En ce qui concerne les pêches, voici trois des plus importantes dispositions réglementaires :

  1. l’article 6 du RPPM qui interdit de prendre et de garder ou d'avoir en sa possession un corégone de l’Atlantique;
  2. l’article 6 du RP(DG) qui prévoit la prise d’une ordonnance de modification pour fermer une saison de pêche fixée par règlement;
  3. l’article 22 du RP(DG) qui prévoit l’établissement des conditions de permis.

Après des discussions avec les parties intéressées, le MPO et la province ont convenu de prendre d’autres mesures de gestion pour la Petite Rivière afin de protéger le corégone de l’Atlantique, surtout contre la capture accidentelle. Toute pêche à la ligne est maintenant interdite par ordonnance de variation chaque année du 1er avril au 30 juin dans les lacs Minamkeak, Milipsigate et Hebb et les eaux qui les relient (figure 3). Depuis 2005, seuls les mouches artificielles et les leurres non appâtés sont permis durant la saison de pêche à la ligne (du 1er juillet au 30 septembre). Un titulaire de permis de pêche commerciale du gaspareau au filet maillant dans l’estuaire de la Petite Rivière a dû relocaliser ses filets pour respecter une condition de permis.

En ce qui concerne la protection du poisson et de son habitat, voici quelques dispositions réglementaires importantes de la Loi sur les pêches :

  1. les articles 20 à 22 qui concernent les exigences en matière de passage du poisson et la construction de passes migratoires;
  2. l’article 32 qui interdit de causer la mort de poissons par d’autres moyens que la pêche, à moins d’avoir l’autorisation du ministre;
  3. le paragraphe 35(2) qui interdit la détérioration, la destruction ou la perturbation de l’habitat du poisson, à moins d’avoir l’autorisation du ministre;
  4. le paragraphe 36(3) qui interdit d’immerger ou de rejeter une substance nocive dans des eaux où vivent des poissons.

Le MPO administre ces dispositions de la Loi sur les pêches, à l’exception de l’article 36, qui relève d’Environnement Canada.

Le corégone de l’Atlantique et son habitat sont également protégés par la Endangered Species Act (1998) et la Environment Act (1994-1995) de la Nouvelle-Écosse. Comme les lacsMinamkeak, Milipsigate et Hebb constituent l’approvisionnement en eau de la municipalité de Bridgewater, ils sont protégés à titre de « Protected Water Area » en vertu de l’Environment Actde la province. Cette protection consiste en une combinaison de règlements et de meilleures pratiques de gestion établis dans un  « Source Water Protection Plan » et qui visent toutes les activités se déroulant dans le bassin versant qui pourrait nuire à la qualité de l’eau (p. ex. foresterie, agriculture, construction de routes, utilisation récréative, exploitation minière). La seule pêche dans laquelle du corégone de l’Atlantique est susceptible d’être capturé dans ces trois lacs est la pêche récréative à la ligne, laquelle a été fermée ou suffisamment modifiée pour éliminer toute probabilité de dommage. 

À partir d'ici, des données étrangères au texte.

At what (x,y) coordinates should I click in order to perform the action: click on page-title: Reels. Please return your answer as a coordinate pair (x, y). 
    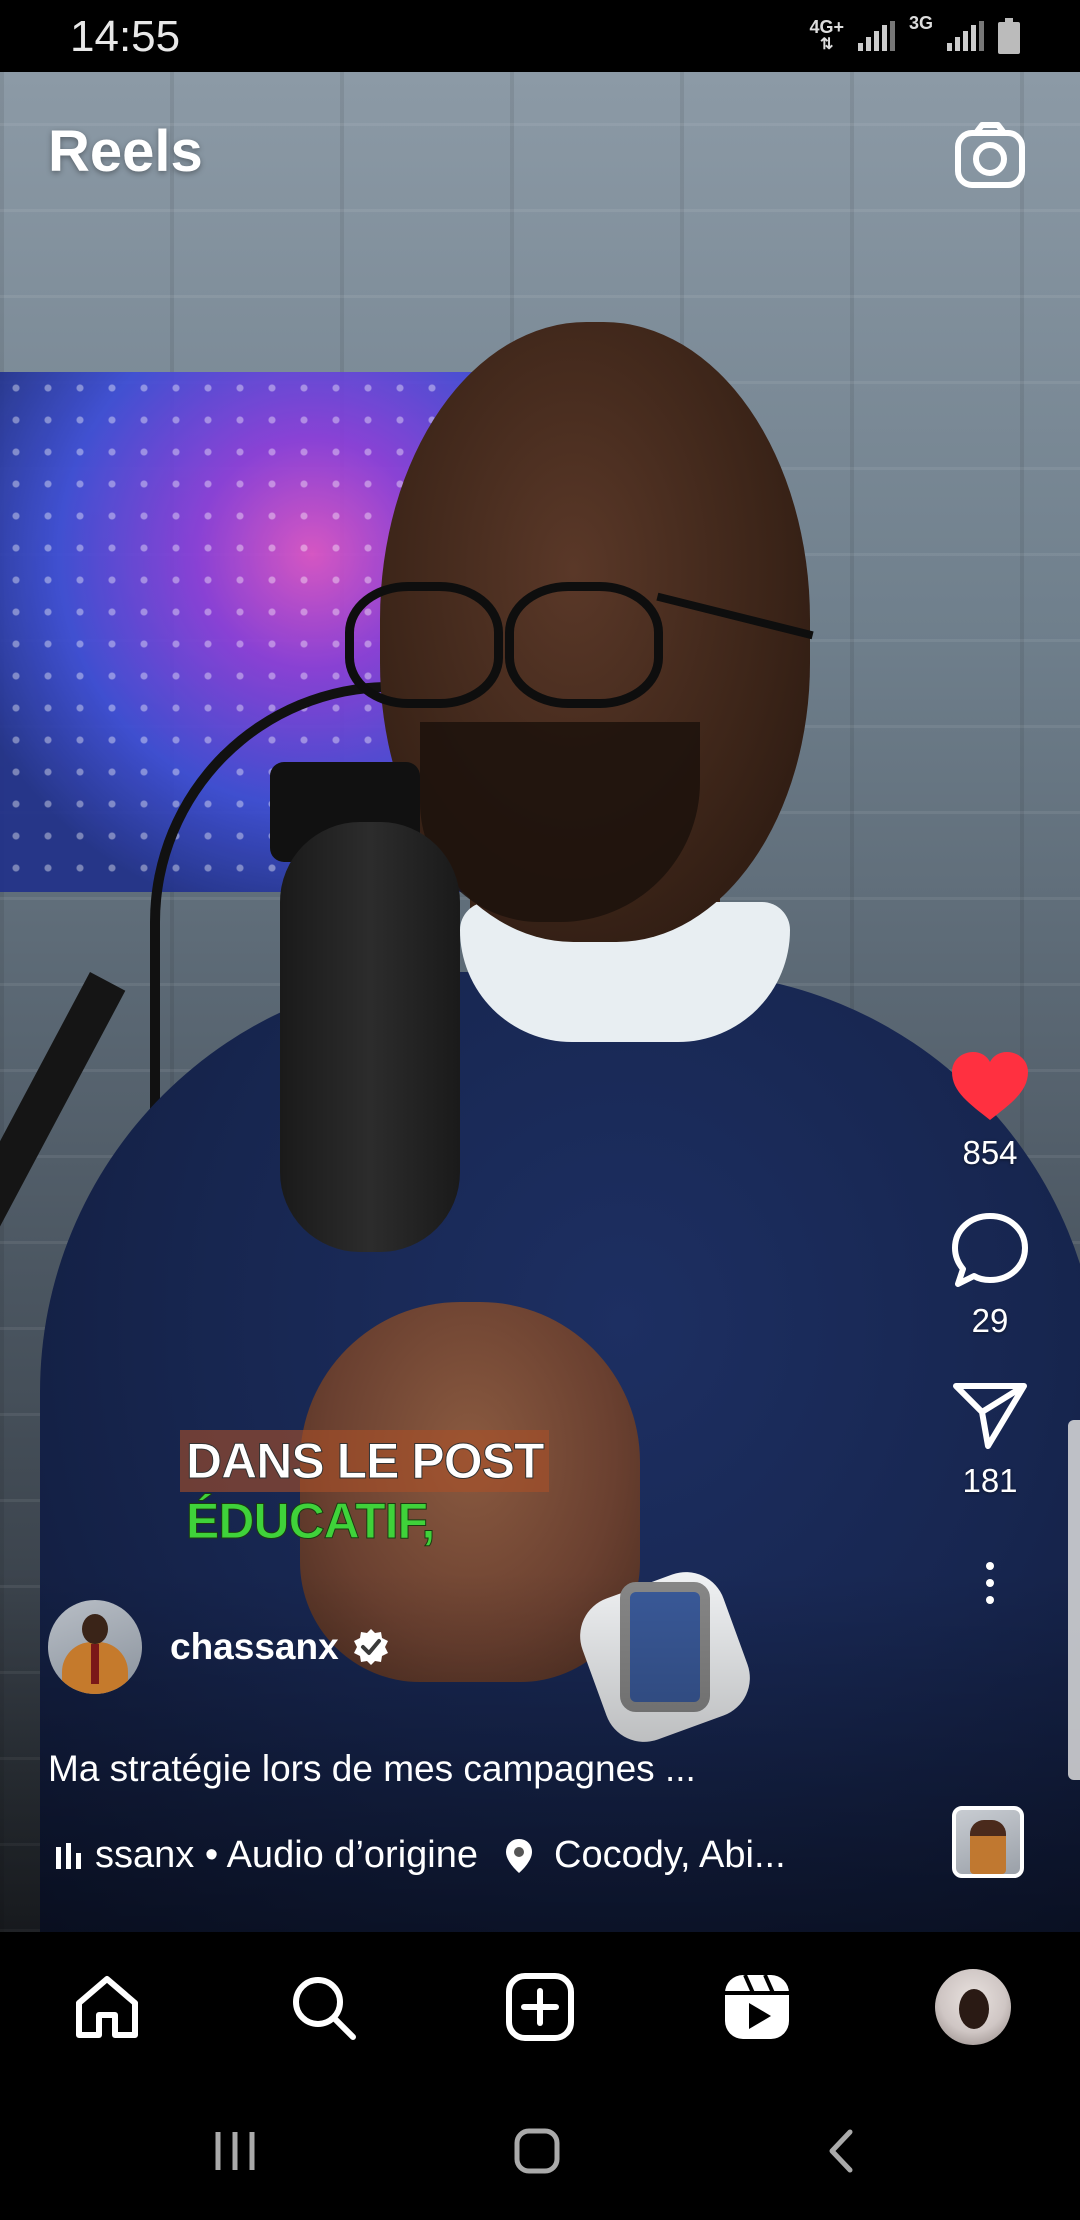
    Looking at the image, I should click on (126, 152).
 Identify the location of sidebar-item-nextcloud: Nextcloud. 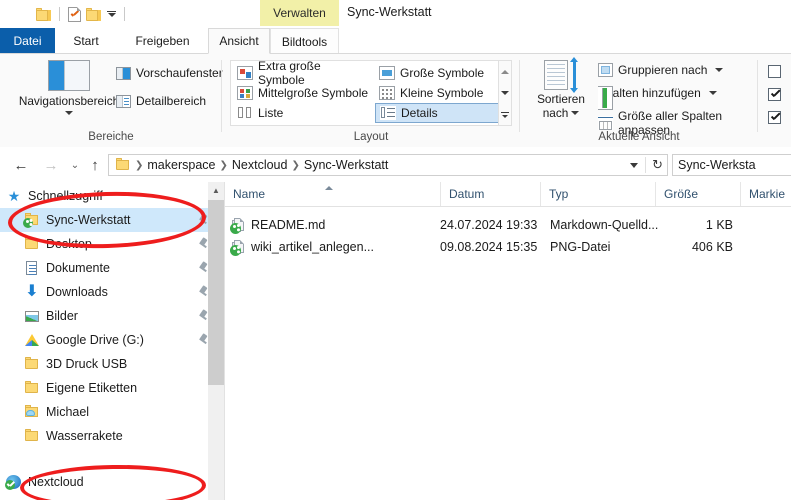
(104, 482).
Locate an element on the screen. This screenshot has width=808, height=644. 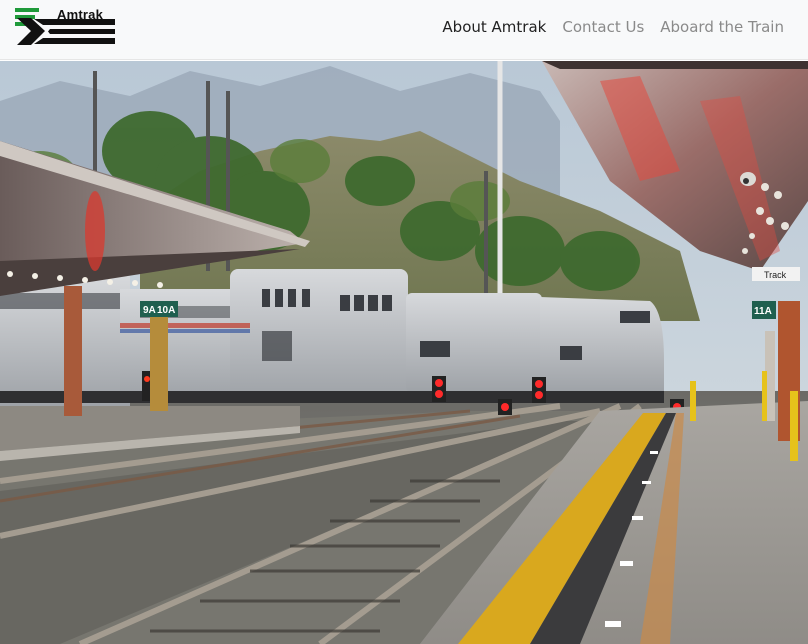
brand-name: Amtrak is located at coordinates (80, 14).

[1]Cette évaluation est fondée sur les critères de l’UICN, lesquels diffèrent de ceux utilisés par le COSEPAC, et elle indique erronément que l’espèce est présente dans la région des Grands Lacs de l’Amérique du Nord.

[2]Toutes les cartes sont tirées de la Nova Scotia Topographic Database (NSTDB) et reproduites avec la permission de Service Nova Scotia. Les cartes ne sont destinées qu’à des fins d’illustration.